#### [Extrait fourni]
──────
En même temps, notre équipe médicale de proximité a mis en place des points de réhydratation orale à travers Beira pour fournir aux résidents une solution en cas de déshydratation sévère. Une infirmière a aussi été détachées auprès de la communauté pour aider les cas suspects de choléra ou autres maladies graves près de chez eux. Les personnes devant être hospitalisées sont transférées dans l'un des centres de traitement du choléra par les ambulances MSF, qui sont coordonnées par un centre d'appel désigné. Des cliniques mobiles fonctionnent également dans les établissements éloignés des centres de santé.

Ces équipes qui travaillent au niveau de la communauté profitent également de l'occasion pour mettre en place un système de surveillance permettant de détecter rapidement les cas de paludisme et de malnutrition. Ces deux problèmes pourraient s'avérer critiques dans les semaines et les mois à venir étant donné la grande quantité d'eau stagnante et l'énorme destruction que le cyclone Idai a infligé aux récoltes. Déjà, à Nhamatanda par exemple, une augmentation du nombre de patients atteints de paludisme a été signalée. En prévention, MSF procède à des évaluations de la sécurité alimentaire et commence à distribuer des moustiquaires et des kits d'hygiène dans les villages et les villes difficiles d'accès.

Buzi, 05 avril 2019

Vue des 12 lits de l'unité de traitement du choléra mise en place et gérée par MSF aux côtés du ministère de la Santé à Buzi, province de Sofala, Mozambique.

© MSF/Pablo Garrigos

Au-delà de la destruction de Beira

Les provinces environnantes de Manica et de Sofala (dont Beira) ont été durement touchées par les inondations et les vents qui ont frappé la région pendant des semaines avant de se transformer et former le cyclone Idai.
──────
#### [Lignes fournies]
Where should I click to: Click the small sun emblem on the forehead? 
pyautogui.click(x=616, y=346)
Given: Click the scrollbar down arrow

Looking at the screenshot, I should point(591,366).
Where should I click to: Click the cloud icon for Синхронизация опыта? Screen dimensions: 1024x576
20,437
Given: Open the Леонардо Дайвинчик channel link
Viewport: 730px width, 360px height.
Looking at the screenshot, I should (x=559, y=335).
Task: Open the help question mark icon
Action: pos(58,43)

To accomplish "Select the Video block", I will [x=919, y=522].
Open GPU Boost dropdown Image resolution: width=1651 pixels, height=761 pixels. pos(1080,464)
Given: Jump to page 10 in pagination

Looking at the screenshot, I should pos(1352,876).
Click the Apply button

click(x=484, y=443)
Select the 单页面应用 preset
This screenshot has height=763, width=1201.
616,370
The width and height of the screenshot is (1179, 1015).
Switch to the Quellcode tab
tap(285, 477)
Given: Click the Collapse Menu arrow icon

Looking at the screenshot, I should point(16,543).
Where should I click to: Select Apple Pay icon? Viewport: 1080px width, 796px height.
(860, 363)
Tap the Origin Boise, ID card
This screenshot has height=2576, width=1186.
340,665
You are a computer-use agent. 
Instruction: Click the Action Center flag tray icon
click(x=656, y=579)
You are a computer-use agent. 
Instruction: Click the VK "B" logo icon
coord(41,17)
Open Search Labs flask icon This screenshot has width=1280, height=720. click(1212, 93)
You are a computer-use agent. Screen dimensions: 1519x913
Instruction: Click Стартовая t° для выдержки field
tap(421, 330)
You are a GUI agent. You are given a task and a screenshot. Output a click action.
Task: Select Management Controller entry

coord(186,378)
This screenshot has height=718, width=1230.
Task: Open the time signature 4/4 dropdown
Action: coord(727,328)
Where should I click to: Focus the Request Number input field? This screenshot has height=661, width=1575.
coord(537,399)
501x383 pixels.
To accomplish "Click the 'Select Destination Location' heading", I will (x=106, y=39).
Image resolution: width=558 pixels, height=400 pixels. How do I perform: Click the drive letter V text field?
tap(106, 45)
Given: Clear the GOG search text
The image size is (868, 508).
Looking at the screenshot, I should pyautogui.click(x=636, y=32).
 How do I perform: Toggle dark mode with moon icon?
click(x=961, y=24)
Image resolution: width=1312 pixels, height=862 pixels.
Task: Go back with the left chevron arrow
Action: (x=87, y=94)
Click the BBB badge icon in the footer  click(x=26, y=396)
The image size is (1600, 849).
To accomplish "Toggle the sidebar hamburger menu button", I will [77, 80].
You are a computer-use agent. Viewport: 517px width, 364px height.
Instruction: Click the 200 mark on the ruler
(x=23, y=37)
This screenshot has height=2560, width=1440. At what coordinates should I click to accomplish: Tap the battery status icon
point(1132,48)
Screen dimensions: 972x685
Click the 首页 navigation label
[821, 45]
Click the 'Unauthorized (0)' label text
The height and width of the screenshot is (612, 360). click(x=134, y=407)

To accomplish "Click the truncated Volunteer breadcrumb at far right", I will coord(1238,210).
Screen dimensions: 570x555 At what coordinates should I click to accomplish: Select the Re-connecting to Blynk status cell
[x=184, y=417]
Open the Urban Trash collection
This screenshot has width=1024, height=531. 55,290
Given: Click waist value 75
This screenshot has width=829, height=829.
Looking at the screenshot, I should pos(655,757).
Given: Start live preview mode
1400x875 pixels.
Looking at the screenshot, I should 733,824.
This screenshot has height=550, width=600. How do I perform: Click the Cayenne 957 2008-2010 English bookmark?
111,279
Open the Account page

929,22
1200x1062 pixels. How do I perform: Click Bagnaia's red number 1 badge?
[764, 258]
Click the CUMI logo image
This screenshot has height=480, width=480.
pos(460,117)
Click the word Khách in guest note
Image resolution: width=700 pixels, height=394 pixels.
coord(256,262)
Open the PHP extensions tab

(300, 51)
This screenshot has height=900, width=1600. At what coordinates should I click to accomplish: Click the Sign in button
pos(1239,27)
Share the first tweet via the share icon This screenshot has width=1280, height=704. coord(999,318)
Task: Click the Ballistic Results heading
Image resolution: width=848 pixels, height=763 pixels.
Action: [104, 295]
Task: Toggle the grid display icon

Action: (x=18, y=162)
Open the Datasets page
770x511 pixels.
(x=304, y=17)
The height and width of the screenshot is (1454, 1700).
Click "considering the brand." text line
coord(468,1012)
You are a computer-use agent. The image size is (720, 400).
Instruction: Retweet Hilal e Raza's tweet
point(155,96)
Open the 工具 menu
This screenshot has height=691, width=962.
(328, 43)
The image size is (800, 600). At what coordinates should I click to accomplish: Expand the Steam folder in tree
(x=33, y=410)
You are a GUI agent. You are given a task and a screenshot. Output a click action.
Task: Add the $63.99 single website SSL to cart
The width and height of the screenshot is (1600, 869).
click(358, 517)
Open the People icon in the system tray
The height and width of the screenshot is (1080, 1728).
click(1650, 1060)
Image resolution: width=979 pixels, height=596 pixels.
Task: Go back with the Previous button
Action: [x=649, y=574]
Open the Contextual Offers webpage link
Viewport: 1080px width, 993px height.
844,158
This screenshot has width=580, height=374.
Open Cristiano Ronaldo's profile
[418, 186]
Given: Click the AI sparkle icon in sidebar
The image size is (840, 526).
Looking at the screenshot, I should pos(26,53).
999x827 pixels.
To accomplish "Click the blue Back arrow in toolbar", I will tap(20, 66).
──────
#### [Consigne 1]
D'après l'extrait sur l'action de MSF après le cyclone Idai, pourquoi le paludisme et la malnutrition pourraient-ils devenir critiques dans les semaines et les mois à venir ? Répondez en une à trois phrases.
#### [Consigne 2]
Reprenez l'extrait sur l'action de MSF après le cyclone Idai et poursuivez-le à partir de sa dernière phrase.

#### [Réponse 1]
Ces deux problèmes pourraient devenir critiques à cause de la grande quantité d'eau stagnante et de l'énorme destruction que le cyclone Idai a infligée aux récoltes.

#### [Réponse 2]
A Buzi, juste au sud de Beira, plus de sept mètres d'eau ont englouti la ville. Beaucoup de résidents ont tout perdu. Pour les aider à se rétablir, MSF a créé là aussi une unité de traitement du choléra et contribue à la réhabilitation du centre de santé. Les équipes se concentrent sur le service de maternité, qui permettra aux mères de Buzi d'accoucher en toute sécurité et sur le service ambulatoire, afin que les patients puissent à nouveau accéder aux soins, y compris le traitement du VIH. 

MSF a distribué des kits d'hygiène à environ 5 000 familles de Buzi pour aider à prévenir la propagation de maladies d'origine hydrique, comme le choléra et a également fourni des conseils aux membres de la communauté, pour les aider à comprendre comment le traumatisme du cyclone et les inondations peuvent les affecter psychologiquement.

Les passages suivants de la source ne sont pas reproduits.